Sunday, December 9, 2007

December snowflakes

Well, the Christmas tree is up; my partner's birthday was December 6th (which, he would want everyone to know, is also Santa Claus's birthday--or at least the feast day of the real Saint Nicholas, who died on that date, and who, so says Wikipedia, was never officially canonized as a Saint by the Catholic Chuch, though he became one by popular acclaim, so to speak--you learn something new every day!); we had our "Christmas" with my brother's family this weekend; and there is snow on the ground, so I guess for all intents and purposes, the Christmas season is officially in full swing, which means guilt-free Christmas media indulgence!

So the other night, we watched "A Charlie Brown Christmas," my favorite seasonal TV program of all. I remember seeing it when it was first broadcast in 1965 (I would have been 9). My mom was making bourbon balls for a school bake sale (and she tells me that they all sold before they made it to the sales floor), my dad was reading American Rifleman or Argosy or some other kind of manly magazine, and my kid brother of 4 was probably getting ready for bed. We were living in Arizona at the time and temperature was in the 60s with no promise of snow (though it did snow at least one Christmas day while we lived there), but the show had such a warm Christmassy feel to it that the weather didn't matter. Obviously, the fact that I remember so much about the circumstances of my first viewing shows the program made an impact on me (I also remember a TV Guide cover that week with Charlie Brown and Lucy), and I continued watching it most years even when I was in high school (and too cool to watch cartoons). It's become a must-see every December; even in the years when I'm feeling Scroogish, I still watch this and the Pee-Herman Christmas special.

Information provided
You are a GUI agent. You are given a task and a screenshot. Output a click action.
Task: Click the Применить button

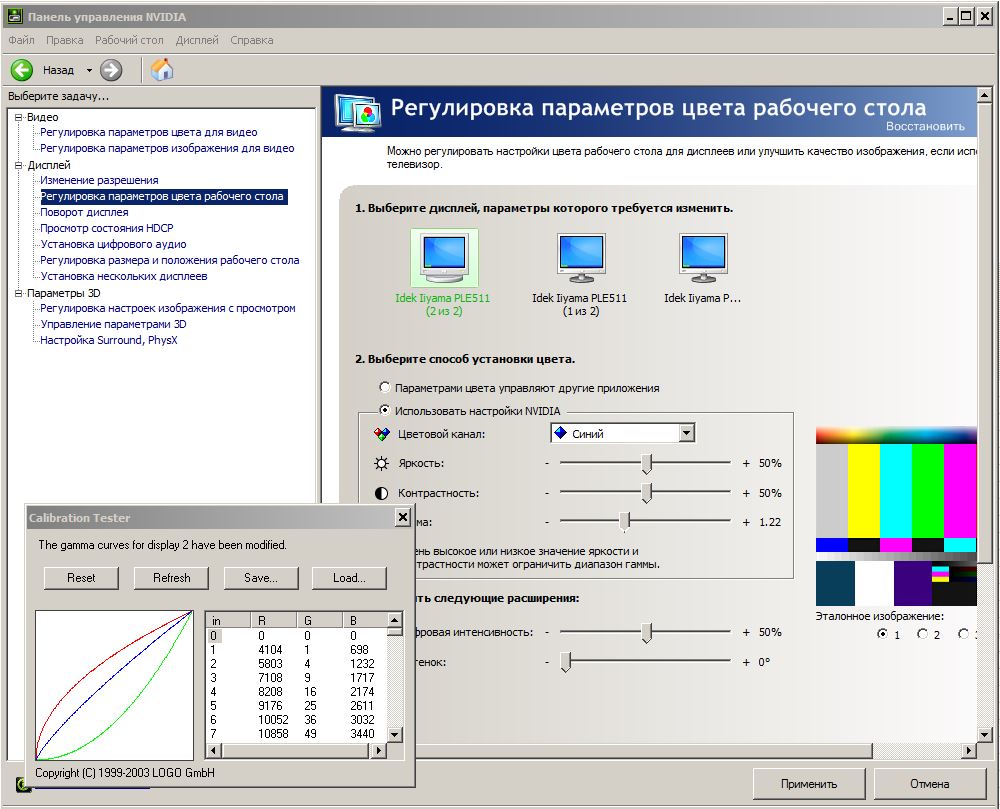pos(809,784)
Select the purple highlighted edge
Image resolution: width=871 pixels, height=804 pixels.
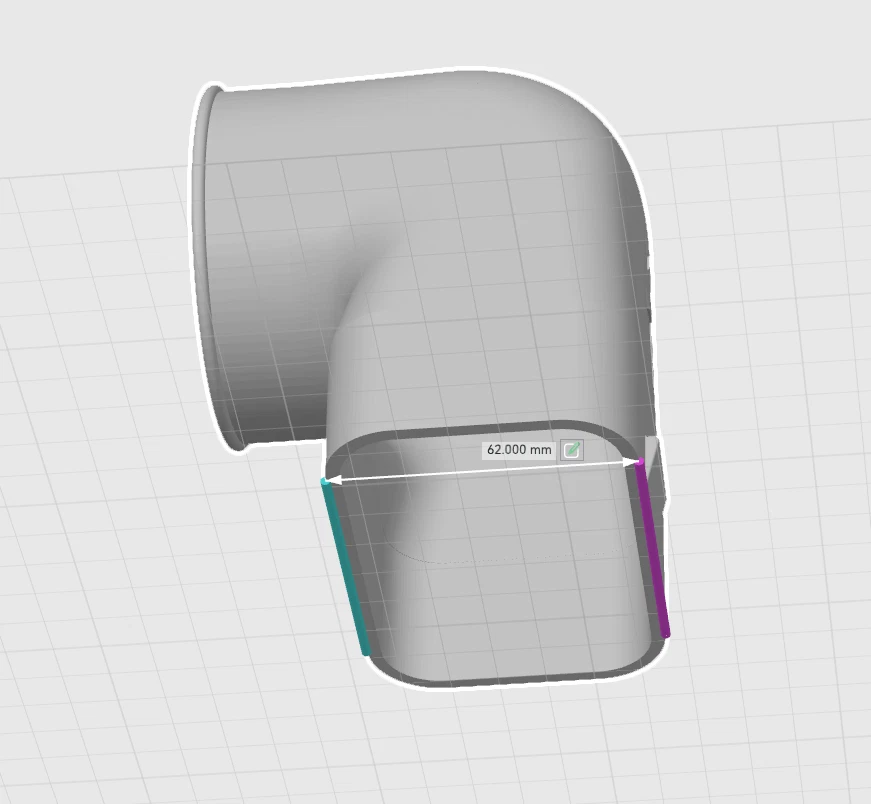651,550
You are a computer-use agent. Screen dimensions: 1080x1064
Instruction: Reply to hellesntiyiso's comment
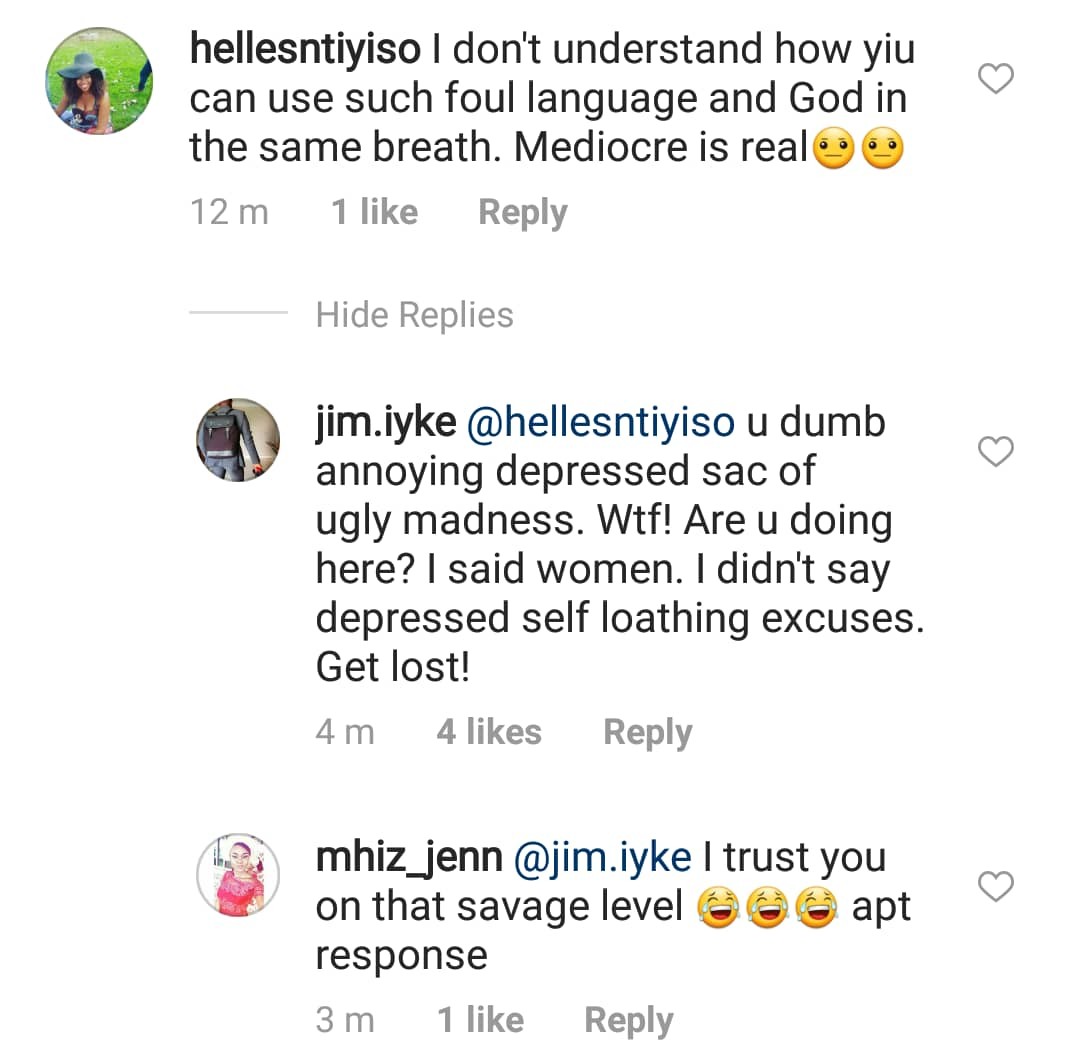(522, 212)
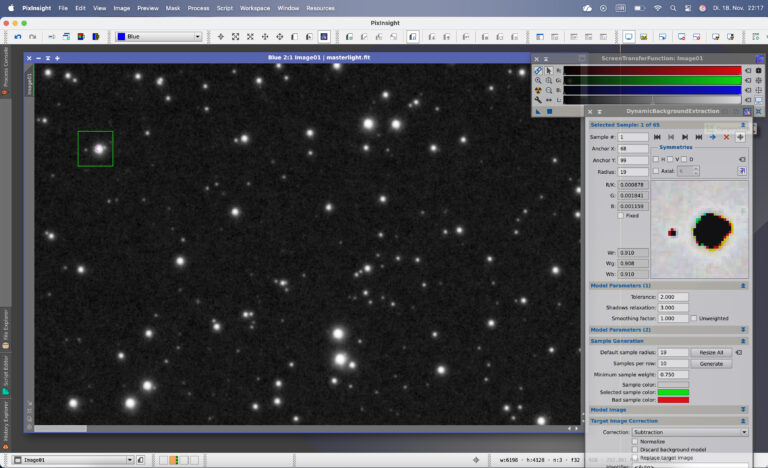Delete the current sample with red X
Image resolution: width=768 pixels, height=468 pixels.
726,137
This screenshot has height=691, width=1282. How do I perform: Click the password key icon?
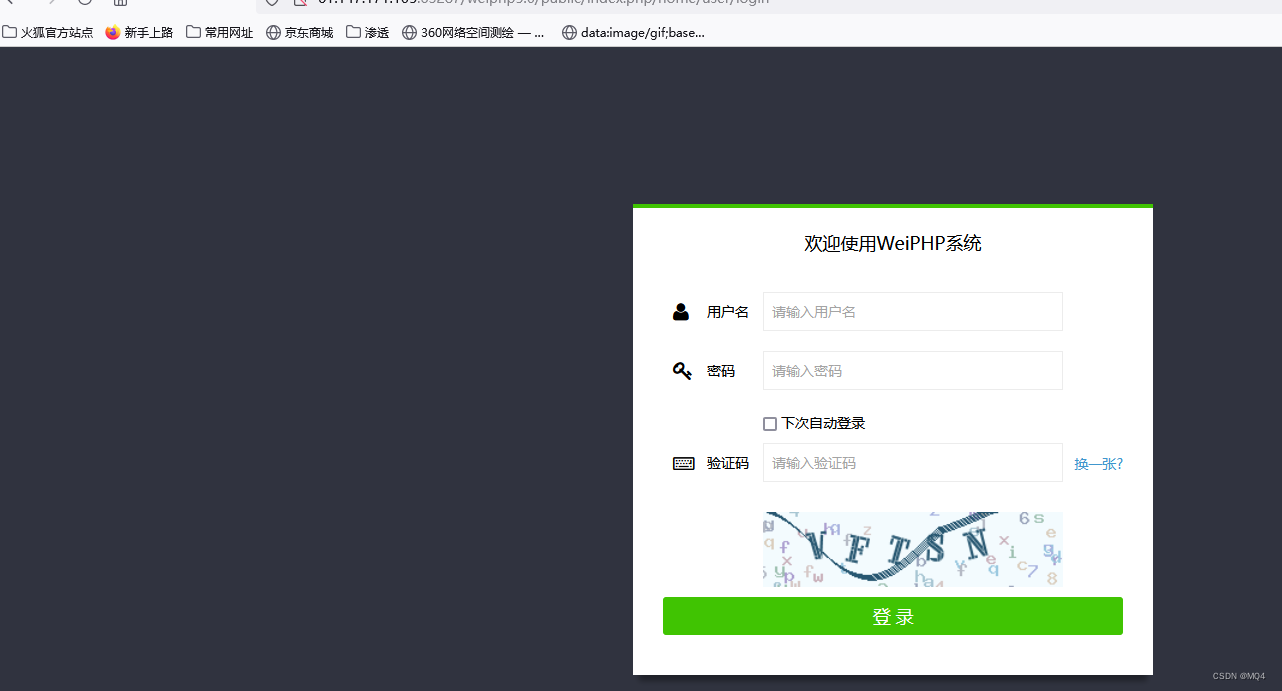pos(683,370)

Task requirements
1. Using the December snowflakes post, answer these:
(a) On what date is the writer's partner's birthday?
(b) In what year was "A Charlie Brown Christmas" first broadcast?
(c) In which state was the writer's family living at that time?
2. Rewrite the December snowflakes post, starting with "December snowflakes" and going on through "Christmas media indulgence!", changing "Christmas tree" to "holiday tree".
3. Carry on the December snowflakes post from its last sentence.
The entries stand apart from the December snowflakes post and have no connection to it.

Answers given
1.
(a) December 6th
(b) 1965
(c) Arizona

2.
December snowflakes

Well, the holiday tree is up; my partner's birthday was December 6th (which, he would want everyone to know, is also Santa Claus's birthday--or at least the feast day of the real Saint Nicholas, who died on that date, and who, so says Wikipedia, was never officially canonized as a Saint by the Catholic Chuch, though he became one by popular acclaim, so to speak--you learn something new every day!); we had our "Christmas" with my brother's family this weekend; and there is snow on the ground, so I guess for all intents and purposes, the Christmas season is officially in full swing, which means guilt-free Christmas media indulgence!

3.
The show is now lionized in some circles for its "bravery" in being a kids Christmas show that dares to include a Biblical reading referencing the Nativity, but I think the real reasons it's remained popular are the same reasons that the Peanuts strip ran so long: its dry humor, its self-deprecating satire. and its use of children as portrayers of adult foibles. We've all been Charlie Brown at one time or another, the kid who champions the scrawny Christmas tree even though he knows he'll get laughed at by the crowd. What's kind of odd here is that Charlie is actually redeemed at the end, something that rarely happened in the comic strip, and maybe for that reason, its an ending that still makes me tear up just a little. I always identified more with Linus (yes, I had a favorite blue blanket as a kid, and my partner Don might be persuaded to tell people about my continuing connection with a worn and nubbly brown blanket I still wrap myself up in on cold nights) and I imagine that he grew up into a bookish and somewhat shy but nerdishly charming gay guy (not at all like me). The music is also fabulous--even though the jazzy score by Vince Guaraldi feels so right to us now, I bet it was a daring choice back then for what was marketed primarily as a kids cartoon show. And one last bit of identification with Charlie Brown: I think most of us have, at one time or another, felt that free-floating anxiety which Lucy diagnoses as pantophobia: the fear of everything!